Tassi, l’anticipatore del «romantico»
Il Giornale, 30-12-2017, Emanuele Beluffi
Maurizia Tazartes riscopre un talento esagerato e vizioso del Seicento

Agostino Tassi, «lo smargiasso con la spada», ospite più volte in vita della “preggione”, fu un genio? Il libro Tra pittura e bordello. La vera vita di Agostino Tassi (Mauro Pagliai, 2017) della storica dell’arte Maurizia Tazartes ci dà una risposta esponendo quello che veramente conta nella vita e nell’opera di un artista: il suo lavoro, che nel caso del Tassi fu grandioso. Nato a Ponzano Romano nel 1580 e morto a Roma nel 1644, frequentatore di lupanari e osterie, il Tassi non fu solo
colui che violentò Artemisia Gentileschi (tutt’altro che una verginella pia), ma anche e soprattutto l’esecutore di commissioni di granduchi e cardinali, insuperato artefice di marine e «grottesche» e trompe l’oeil, specialista del «capriccio» in pittura e anticipatore della Metafisica e addirittura dello stile romantico.
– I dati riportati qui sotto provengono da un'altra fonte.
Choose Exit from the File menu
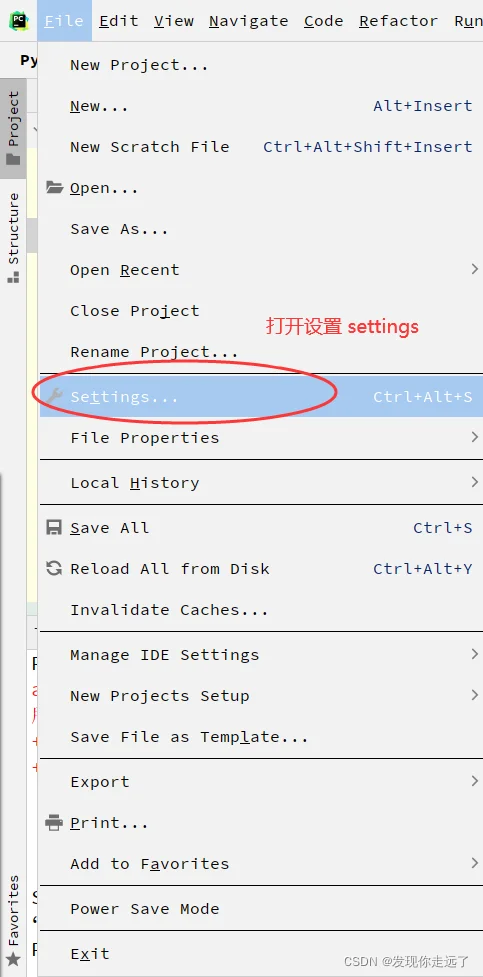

Pittore ricercatissimo dalla créme romana di papi, vescovi, cardinali e ricchi signori disposti a sborsare fior di quattrini purché lavorasse per loro, scenografo, imprenditore e capocantiere affermato, se anziché andare a puttane
avesse fatto il secchione, avrebbe costretto i soloni della storia a riservargli un posto in prima fila: parlano per lui mirabili imprese artistiche come Il concerto musicale con Apollo e le Muse di Palazzo Pallavicini-Rospigliosi o la strabiliante Sala dei palafrenieri di Palazzo Lancellotti a Roma.
Il libro di Maurizia Tazartes inizia come la scena di un film, dalla sera di un autunno romano 1643 con Tassi malinconico e malato a letto e la mente rivolta al glorioso e scombinatisssimo passato e prosegue per «blocchi» temporali, come se nella lettura ci accompagnasse la voce del pittore.